— BEGIN Supplied data —
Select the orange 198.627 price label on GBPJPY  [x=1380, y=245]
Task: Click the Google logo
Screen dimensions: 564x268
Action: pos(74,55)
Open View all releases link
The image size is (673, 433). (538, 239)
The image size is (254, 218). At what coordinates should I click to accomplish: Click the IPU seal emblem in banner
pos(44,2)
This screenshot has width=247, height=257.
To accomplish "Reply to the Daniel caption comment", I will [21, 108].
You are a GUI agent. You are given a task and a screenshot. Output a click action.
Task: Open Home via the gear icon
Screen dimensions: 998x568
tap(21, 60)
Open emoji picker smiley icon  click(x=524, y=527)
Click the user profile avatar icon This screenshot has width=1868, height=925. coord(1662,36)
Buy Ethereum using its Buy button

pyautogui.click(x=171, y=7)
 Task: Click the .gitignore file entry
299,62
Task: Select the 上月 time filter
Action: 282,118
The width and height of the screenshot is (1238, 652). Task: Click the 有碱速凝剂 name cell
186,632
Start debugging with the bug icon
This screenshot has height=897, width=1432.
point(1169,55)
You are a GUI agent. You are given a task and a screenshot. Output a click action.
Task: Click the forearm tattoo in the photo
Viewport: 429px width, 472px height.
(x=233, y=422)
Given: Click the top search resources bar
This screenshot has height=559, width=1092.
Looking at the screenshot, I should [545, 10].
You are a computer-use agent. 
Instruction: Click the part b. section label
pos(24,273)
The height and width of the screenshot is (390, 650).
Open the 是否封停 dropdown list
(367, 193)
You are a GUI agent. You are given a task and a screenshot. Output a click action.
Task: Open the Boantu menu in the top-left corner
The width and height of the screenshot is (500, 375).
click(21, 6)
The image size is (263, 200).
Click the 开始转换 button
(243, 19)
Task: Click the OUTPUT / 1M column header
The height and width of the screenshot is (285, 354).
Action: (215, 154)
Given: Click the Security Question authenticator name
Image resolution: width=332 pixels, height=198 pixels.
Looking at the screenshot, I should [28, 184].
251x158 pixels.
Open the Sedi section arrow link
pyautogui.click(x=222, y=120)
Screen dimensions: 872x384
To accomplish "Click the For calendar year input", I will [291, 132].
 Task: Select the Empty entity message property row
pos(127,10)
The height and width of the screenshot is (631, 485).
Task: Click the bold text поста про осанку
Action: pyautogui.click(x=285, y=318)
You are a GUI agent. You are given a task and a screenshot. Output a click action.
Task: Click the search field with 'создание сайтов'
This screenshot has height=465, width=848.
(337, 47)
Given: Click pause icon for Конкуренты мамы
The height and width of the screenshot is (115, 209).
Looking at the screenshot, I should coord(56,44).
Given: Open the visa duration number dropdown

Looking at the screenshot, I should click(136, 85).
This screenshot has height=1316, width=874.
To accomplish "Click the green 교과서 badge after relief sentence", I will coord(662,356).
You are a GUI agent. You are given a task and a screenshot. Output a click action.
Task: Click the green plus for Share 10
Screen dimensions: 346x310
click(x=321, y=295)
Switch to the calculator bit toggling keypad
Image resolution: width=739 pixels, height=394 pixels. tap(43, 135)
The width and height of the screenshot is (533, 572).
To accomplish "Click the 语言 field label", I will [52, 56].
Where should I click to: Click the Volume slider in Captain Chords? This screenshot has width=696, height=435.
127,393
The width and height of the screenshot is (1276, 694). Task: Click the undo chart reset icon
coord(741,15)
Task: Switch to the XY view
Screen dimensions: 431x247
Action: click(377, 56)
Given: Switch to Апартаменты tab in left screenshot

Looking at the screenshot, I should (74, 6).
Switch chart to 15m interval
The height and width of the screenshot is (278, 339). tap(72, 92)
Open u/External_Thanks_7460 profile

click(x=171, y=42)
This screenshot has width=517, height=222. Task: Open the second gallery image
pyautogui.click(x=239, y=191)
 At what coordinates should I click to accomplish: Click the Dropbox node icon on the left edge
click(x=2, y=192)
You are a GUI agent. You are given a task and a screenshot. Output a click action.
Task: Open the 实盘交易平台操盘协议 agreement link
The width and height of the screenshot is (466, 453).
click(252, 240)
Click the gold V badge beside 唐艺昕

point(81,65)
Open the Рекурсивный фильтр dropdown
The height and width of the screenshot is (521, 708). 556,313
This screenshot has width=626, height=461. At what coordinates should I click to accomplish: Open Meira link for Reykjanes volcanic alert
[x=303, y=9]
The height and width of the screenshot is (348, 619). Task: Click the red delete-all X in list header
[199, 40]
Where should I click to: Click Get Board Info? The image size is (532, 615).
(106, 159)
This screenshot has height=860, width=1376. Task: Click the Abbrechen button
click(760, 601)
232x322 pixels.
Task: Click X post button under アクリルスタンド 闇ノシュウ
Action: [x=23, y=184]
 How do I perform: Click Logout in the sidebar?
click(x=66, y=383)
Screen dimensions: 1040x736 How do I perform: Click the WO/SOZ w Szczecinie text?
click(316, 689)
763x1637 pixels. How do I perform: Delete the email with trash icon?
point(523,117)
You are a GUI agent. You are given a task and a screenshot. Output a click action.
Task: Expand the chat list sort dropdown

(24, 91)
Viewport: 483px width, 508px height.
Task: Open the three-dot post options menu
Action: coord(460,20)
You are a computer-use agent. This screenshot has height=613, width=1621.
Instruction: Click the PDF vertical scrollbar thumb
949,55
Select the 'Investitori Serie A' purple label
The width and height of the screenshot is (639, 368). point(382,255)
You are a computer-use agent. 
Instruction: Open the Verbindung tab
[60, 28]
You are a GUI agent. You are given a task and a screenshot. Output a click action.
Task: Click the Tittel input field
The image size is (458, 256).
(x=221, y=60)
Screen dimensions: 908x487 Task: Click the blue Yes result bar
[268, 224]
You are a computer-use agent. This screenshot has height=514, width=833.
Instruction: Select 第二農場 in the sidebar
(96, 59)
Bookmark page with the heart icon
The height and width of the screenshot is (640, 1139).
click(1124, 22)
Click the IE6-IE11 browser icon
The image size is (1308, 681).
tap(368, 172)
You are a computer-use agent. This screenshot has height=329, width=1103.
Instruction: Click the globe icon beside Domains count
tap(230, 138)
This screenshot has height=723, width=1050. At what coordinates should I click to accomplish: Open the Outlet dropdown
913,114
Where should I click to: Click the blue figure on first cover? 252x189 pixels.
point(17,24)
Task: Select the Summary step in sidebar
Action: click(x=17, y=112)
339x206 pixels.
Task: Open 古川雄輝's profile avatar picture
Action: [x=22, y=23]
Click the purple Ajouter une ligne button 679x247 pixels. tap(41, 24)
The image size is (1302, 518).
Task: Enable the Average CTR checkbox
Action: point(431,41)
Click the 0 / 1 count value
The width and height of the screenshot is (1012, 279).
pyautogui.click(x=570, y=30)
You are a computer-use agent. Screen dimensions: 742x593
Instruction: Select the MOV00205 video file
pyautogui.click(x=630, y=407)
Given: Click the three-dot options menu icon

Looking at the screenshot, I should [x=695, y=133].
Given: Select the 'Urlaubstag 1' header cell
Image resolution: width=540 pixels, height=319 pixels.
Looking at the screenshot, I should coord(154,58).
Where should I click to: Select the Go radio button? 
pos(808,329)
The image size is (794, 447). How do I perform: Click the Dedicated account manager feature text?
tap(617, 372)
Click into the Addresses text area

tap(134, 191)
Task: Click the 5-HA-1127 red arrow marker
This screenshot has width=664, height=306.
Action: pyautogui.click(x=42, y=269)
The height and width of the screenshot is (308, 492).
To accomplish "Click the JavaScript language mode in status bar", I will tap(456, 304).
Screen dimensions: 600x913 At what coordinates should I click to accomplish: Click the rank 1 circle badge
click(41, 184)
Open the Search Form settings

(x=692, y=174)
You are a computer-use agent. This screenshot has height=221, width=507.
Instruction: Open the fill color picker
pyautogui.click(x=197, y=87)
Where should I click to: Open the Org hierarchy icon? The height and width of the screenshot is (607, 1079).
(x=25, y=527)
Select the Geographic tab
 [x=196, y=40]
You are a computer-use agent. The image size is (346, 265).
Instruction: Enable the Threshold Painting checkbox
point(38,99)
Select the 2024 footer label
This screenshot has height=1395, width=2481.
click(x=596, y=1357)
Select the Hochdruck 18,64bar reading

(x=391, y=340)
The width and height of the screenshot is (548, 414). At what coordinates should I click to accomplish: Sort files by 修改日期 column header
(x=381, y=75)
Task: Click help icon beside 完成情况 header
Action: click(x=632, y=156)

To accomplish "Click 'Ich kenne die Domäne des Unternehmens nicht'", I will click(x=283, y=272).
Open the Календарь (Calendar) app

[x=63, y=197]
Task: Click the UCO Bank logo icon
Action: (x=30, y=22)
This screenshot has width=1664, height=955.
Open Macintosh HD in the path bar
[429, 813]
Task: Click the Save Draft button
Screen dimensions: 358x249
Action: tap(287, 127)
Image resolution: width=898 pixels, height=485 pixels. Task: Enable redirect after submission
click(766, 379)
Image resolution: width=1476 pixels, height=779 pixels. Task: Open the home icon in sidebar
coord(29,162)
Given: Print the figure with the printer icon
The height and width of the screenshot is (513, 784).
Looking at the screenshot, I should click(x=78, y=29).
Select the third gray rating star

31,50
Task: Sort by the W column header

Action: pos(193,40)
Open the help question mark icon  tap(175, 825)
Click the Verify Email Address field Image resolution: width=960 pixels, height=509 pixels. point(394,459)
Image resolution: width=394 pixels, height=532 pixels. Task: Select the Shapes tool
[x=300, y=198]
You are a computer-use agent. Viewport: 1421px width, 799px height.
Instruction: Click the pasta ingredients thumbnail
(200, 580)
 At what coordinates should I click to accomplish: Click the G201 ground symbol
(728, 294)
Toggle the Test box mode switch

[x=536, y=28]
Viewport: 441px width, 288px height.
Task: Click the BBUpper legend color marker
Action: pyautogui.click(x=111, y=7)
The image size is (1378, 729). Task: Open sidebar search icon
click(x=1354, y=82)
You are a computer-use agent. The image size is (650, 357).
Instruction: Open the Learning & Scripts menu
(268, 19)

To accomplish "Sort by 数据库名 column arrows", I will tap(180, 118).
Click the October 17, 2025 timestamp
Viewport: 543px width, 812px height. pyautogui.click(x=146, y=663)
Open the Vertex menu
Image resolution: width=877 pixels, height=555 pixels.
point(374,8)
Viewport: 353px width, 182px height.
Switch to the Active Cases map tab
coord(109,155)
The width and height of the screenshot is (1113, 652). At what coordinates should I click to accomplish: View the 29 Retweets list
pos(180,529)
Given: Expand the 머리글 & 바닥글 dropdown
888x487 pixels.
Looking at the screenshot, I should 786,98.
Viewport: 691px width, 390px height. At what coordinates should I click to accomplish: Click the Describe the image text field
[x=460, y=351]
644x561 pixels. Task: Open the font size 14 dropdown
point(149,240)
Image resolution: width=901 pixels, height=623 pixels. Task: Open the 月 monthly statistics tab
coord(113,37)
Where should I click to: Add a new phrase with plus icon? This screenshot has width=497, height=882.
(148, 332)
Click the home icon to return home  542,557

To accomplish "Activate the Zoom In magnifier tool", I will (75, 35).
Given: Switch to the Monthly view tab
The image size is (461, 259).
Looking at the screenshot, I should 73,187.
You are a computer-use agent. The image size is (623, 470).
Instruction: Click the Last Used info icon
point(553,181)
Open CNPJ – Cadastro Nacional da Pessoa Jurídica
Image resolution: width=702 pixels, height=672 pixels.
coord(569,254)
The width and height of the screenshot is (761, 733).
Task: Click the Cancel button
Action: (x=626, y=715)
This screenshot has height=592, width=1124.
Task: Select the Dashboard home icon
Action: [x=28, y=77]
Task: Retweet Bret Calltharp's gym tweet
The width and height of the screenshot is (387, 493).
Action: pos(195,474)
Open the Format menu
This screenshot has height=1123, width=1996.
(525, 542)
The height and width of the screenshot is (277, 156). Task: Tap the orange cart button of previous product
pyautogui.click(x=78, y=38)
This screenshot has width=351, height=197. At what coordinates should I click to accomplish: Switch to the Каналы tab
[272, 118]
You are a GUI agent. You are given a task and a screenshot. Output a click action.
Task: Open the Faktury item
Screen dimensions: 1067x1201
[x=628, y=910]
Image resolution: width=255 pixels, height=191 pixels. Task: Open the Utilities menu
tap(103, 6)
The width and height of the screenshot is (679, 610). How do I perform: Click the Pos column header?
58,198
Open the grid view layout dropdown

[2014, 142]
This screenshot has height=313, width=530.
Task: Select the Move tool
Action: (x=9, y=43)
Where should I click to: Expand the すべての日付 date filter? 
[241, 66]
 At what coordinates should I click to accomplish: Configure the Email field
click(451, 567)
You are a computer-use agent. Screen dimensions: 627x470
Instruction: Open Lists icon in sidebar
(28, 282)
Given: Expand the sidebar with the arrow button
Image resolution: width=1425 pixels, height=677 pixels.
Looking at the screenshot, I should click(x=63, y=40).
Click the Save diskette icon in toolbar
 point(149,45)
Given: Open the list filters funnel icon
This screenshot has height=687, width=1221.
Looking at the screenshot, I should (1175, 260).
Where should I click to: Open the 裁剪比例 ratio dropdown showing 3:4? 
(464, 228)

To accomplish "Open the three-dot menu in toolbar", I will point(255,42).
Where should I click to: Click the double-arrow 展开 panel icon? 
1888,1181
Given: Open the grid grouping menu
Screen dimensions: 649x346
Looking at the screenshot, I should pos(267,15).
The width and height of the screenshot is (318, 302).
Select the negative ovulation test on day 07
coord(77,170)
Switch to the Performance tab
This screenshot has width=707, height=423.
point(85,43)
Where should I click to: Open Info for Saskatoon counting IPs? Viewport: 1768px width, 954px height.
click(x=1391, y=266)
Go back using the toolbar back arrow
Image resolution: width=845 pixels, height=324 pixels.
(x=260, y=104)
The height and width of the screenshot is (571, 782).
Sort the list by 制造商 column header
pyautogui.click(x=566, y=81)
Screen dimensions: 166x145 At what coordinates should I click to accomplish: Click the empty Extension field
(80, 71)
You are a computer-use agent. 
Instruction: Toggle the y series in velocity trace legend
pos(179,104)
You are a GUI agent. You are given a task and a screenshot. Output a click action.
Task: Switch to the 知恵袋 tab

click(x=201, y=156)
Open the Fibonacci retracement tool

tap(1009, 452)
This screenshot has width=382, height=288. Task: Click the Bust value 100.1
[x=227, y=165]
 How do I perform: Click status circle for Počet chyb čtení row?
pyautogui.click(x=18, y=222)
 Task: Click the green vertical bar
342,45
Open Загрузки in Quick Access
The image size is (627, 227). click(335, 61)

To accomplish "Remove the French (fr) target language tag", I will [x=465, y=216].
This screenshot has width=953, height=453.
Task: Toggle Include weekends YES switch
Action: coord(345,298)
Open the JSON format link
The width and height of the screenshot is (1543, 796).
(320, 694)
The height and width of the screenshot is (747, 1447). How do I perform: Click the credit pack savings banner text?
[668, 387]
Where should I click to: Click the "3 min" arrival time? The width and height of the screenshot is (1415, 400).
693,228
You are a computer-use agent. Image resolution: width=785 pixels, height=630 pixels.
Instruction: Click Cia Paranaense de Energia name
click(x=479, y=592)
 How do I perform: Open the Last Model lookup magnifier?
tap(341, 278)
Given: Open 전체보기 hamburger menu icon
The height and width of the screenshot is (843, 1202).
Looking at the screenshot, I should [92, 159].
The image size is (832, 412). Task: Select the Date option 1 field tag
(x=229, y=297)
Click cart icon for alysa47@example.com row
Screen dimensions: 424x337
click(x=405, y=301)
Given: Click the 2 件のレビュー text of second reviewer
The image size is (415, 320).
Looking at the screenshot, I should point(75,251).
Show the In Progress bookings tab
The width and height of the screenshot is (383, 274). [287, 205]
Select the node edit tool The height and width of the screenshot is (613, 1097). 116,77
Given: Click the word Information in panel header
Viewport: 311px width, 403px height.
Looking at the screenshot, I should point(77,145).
— END Supplied data —
What you are asked to do >>
Turn the records from the line containing "Where should I click to: Add" through the line containing "Looking at the screenshot, I should 73,187." into a JSON list of strings, one string per line, leaving out blank lines.

Complete response >>
[
  "Where should I click to: Add a new phrase with plus icon? This screenshot has width=497, height=882.",
  "(148, 332)",
  "Click the home icon to return home  542,557",
  "To accomplish \"Activate the Zoom In magnifier tool\", I will (75, 35).",
  "Given: Switch to the Monthly view tab",
  "The image size is (461, 259).",
  "Looking at the screenshot, I should 73,187."
]